>>>

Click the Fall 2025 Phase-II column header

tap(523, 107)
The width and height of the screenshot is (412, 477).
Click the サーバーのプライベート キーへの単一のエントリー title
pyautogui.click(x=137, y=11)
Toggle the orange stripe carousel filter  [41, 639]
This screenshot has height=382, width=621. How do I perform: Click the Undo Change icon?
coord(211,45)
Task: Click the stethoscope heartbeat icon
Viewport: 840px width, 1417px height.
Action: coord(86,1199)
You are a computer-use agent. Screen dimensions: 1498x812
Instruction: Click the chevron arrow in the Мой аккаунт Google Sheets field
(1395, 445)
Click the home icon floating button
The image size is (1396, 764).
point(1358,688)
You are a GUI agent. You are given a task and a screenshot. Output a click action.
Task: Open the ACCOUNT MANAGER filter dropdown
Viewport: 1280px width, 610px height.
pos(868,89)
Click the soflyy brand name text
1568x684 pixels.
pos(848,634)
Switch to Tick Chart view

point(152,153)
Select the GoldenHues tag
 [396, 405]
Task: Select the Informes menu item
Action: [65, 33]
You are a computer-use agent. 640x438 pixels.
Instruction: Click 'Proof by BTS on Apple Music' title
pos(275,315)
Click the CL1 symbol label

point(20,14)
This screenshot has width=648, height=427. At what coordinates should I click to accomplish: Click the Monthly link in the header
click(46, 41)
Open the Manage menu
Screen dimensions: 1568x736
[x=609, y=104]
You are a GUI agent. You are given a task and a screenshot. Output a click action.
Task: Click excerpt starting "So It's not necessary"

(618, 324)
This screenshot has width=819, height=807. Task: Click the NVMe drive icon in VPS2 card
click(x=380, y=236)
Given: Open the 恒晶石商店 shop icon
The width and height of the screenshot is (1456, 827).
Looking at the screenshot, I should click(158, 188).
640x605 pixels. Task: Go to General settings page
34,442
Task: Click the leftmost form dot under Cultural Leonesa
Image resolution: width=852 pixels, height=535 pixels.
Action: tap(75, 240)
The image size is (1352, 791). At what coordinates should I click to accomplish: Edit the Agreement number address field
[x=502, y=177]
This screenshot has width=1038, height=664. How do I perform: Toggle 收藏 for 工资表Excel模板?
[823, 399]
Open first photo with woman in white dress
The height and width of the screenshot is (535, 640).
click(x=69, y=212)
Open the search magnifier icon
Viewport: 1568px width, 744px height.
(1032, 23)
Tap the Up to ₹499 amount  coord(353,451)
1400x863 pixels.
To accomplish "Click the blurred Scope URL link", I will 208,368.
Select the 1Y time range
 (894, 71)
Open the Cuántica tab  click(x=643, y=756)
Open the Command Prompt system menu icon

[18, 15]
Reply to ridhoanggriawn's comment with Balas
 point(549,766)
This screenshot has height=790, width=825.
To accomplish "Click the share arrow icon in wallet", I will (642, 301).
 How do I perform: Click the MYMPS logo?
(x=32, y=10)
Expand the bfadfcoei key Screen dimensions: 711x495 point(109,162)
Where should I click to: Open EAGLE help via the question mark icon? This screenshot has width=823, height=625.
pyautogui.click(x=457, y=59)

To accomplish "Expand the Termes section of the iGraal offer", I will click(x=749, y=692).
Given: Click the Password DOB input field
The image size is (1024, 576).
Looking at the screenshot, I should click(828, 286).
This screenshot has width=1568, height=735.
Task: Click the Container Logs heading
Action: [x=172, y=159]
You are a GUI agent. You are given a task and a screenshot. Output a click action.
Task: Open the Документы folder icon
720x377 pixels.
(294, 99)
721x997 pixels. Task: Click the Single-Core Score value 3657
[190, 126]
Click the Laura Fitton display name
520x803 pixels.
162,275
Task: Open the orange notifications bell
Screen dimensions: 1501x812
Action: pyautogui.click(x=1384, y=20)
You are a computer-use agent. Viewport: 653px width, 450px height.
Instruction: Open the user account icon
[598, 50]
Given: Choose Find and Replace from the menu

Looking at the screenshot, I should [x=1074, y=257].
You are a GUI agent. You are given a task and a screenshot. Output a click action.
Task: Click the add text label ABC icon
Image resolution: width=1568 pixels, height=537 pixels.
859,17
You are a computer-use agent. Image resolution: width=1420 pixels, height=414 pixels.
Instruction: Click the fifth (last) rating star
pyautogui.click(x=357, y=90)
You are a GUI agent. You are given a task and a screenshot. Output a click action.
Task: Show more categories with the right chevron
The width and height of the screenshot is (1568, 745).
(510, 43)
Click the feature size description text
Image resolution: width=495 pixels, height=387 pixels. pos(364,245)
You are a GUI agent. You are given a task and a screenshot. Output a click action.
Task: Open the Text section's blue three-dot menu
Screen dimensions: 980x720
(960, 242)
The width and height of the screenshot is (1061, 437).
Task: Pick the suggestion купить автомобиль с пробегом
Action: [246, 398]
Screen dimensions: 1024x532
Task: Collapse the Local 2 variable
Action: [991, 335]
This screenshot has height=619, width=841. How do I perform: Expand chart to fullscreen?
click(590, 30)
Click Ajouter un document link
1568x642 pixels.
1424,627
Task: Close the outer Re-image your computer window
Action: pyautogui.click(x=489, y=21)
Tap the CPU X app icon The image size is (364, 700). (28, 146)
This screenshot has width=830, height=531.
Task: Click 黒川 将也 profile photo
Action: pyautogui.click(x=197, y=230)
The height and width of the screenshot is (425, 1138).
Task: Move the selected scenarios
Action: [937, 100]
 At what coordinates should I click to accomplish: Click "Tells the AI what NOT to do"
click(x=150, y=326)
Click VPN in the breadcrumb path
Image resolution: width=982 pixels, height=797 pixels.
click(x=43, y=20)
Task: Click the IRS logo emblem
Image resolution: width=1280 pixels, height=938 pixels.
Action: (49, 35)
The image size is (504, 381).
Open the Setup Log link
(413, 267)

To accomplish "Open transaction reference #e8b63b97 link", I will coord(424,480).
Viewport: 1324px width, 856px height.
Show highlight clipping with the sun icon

<<<

Every record should be retyped so that it matches the original exactly.

Click the Fall 2025 Phase-II column header

tap(523, 107)
The width and height of the screenshot is (412, 477).
Click the サーバーのプライベート キーへの単一のエントリー title
pyautogui.click(x=137, y=11)
Toggle the orange stripe carousel filter  [41, 639]
This screenshot has height=382, width=621. How do I perform: Click the Undo Change icon?
coord(211,45)
Task: Click the stethoscope heartbeat icon
Viewport: 840px width, 1417px height.
Action: coord(86,1199)
You are a computer-use agent. Screen dimensions: 1498x812
Instruction: Click the chevron arrow in the Мой аккаунт Google Sheets field
(1395, 445)
Click the home icon floating button
The image size is (1396, 764).
point(1358,688)
You are a GUI agent. You are given a task and a screenshot. Output a click action.
Task: Open the ACCOUNT MANAGER filter dropdown
Viewport: 1280px width, 610px height.
pos(868,89)
Click the soflyy brand name text
1568x684 pixels.
pos(848,634)
Switch to Tick Chart view

point(152,153)
Select the GoldenHues tag
 [396, 405]
Task: Select the Informes menu item
Action: [65, 33]
You are a computer-use agent. 640x438 pixels.
Instruction: Click 'Proof by BTS on Apple Music' title
pos(275,315)
Click the CL1 symbol label

point(20,14)
This screenshot has width=648, height=427. At what coordinates should I click to accomplish: Click the Monthly link in the header
click(46, 41)
Open the Manage menu
Screen dimensions: 1568x736
[x=609, y=104]
You are a GUI agent. You are given a task and a screenshot. Output a click action.
Task: Click excerpt starting "So It's not necessary"

(618, 324)
This screenshot has width=819, height=807. Task: Click the NVMe drive icon in VPS2 card
click(x=380, y=236)
Given: Open the 恒晶石商店 shop icon
The width and height of the screenshot is (1456, 827).
Looking at the screenshot, I should click(158, 188).
640x605 pixels. Task: Go to General settings page
34,442
Task: Click the leftmost form dot under Cultural Leonesa
Image resolution: width=852 pixels, height=535 pixels.
Action: tap(75, 240)
The image size is (1352, 791). At what coordinates should I click to accomplish: Edit the Agreement number address field
[x=502, y=177]
This screenshot has width=1038, height=664. How do I perform: Toggle 收藏 for 工资表Excel模板?
[823, 399]
Open first photo with woman in white dress
The height and width of the screenshot is (535, 640).
click(x=69, y=212)
Open the search magnifier icon
Viewport: 1568px width, 744px height.
(1032, 23)
Tap the Up to ₹499 amount  coord(353,451)
1400x863 pixels.
To accomplish "Click the blurred Scope URL link", I will 208,368.
Select the 1Y time range
 (894, 71)
Open the Cuántica tab  click(x=643, y=756)
Open the Command Prompt system menu icon

[18, 15]
Reply to ridhoanggriawn's comment with Balas
 point(549,766)
This screenshot has height=790, width=825.
To accomplish "Click the share arrow icon in wallet", I will (642, 301).
 How do I perform: Click the MYMPS logo?
(x=32, y=10)
Expand the bfadfcoei key Screen dimensions: 711x495 point(109,162)
Where should I click to: Open EAGLE help via the question mark icon? This screenshot has width=823, height=625.
pyautogui.click(x=457, y=59)

To accomplish "Expand the Termes section of the iGraal offer", I will click(x=749, y=692).
Given: Click the Password DOB input field
The image size is (1024, 576).
Looking at the screenshot, I should click(828, 286).
This screenshot has width=1568, height=735.
Task: Click the Container Logs heading
Action: [x=172, y=159]
You are a GUI agent. You are given a task and a screenshot. Output a click action.
Task: Open the Документы folder icon
720x377 pixels.
(294, 99)
721x997 pixels. Task: Click the Single-Core Score value 3657
[190, 126]
Click the Laura Fitton display name
520x803 pixels.
162,275
Task: Open the orange notifications bell
Screen dimensions: 1501x812
Action: pyautogui.click(x=1384, y=20)
You are a computer-use agent. Viewport: 653px width, 450px height.
Instruction: Open the user account icon
[598, 50]
Given: Choose Find and Replace from the menu

Looking at the screenshot, I should [x=1074, y=257].
You are a GUI agent. You are given a task and a screenshot. Output a click action.
Task: Click the add text label ABC icon
Image resolution: width=1568 pixels, height=537 pixels.
859,17
You are a computer-use agent. Image resolution: width=1420 pixels, height=414 pixels.
Instruction: Click the fifth (last) rating star
pyautogui.click(x=357, y=90)
You are a GUI agent. You are given a task and a screenshot. Output a click action.
Task: Show more categories with the right chevron
The width and height of the screenshot is (1568, 745).
(510, 43)
Click the feature size description text
Image resolution: width=495 pixels, height=387 pixels. pos(364,245)
You are a GUI agent. You are given a task and a screenshot. Output a click action.
Task: Open the Text section's blue three-dot menu
Screen dimensions: 980x720
(960, 242)
The width and height of the screenshot is (1061, 437).
Task: Pick the suggestion купить автомобиль с пробегом
Action: [246, 398]
Screen dimensions: 1024x532
Task: Collapse the Local 2 variable
Action: [991, 335]
This screenshot has height=619, width=841. How do I perform: Expand chart to fullscreen?
click(590, 30)
Click Ajouter un document link
1568x642 pixels.
1424,627
Task: Close the outer Re-image your computer window
Action: pyautogui.click(x=489, y=21)
Tap the CPU X app icon The image size is (364, 700). (28, 146)
This screenshot has width=830, height=531.
Task: Click 黒川 将也 profile photo
Action: pyautogui.click(x=197, y=230)
The height and width of the screenshot is (425, 1138).
Task: Move the selected scenarios
Action: [937, 100]
 At what coordinates should I click to accomplish: Click "Tells the AI what NOT to do"
click(x=150, y=326)
Click VPN in the breadcrumb path
Image resolution: width=982 pixels, height=797 pixels.
click(x=43, y=20)
Task: Click the IRS logo emblem
Image resolution: width=1280 pixels, height=938 pixels.
Action: (49, 35)
The image size is (504, 381).
Open the Setup Log link
(413, 267)

To accomplish "Open transaction reference #e8b63b97 link", I will coord(424,480).
Viewport: 1324px width, 856px height.
Show highlight clipping with the sun icon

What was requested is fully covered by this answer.